The term “pecking order” was introduced by Thorleif Schjelderup-Ebbe in 1921 under the German terms Hackordnung or Hackliste, and brought into English in 1927. Schjelderup-Ebbe studied chickens and how they express dominance via pecking. He found that chickens typically have a pecking order that runs 15 deep. This pecking order allows for a more effective use of energy and resources when they are scarce, and reduces risk of injury–since the predetermined hierarchy discourages fighting over food or mates.
In The Dark
The social hierarchy of chickens tends to fall apart, however, when they’re in the dark. The pecking order goes from 15 deep to 3 deep. As a result, more fighting occurs and the health of the chickens declines.
Shine a Little Light
Leave it to some ingenious Minnesotans to come up with a way to literally shine a light on this issue and those chickens. By shining LED lights on the chickens, they become less aggressive and re-establish their pecking order.

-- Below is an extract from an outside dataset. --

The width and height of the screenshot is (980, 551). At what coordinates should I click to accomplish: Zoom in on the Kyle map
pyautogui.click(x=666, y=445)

What’s the Pecking Order in Your Company?
When organizations are not clear about roles, accountability, and authority, they tend to act aggressively and inefficiently. They lose time and energy, and they risk injury (more emotional than physical). When a company has a clear organizational chart and complete job descriptions that outline roles, however, employees tend to be more accountable, efficient, and content. They stop fighting each other for kernels.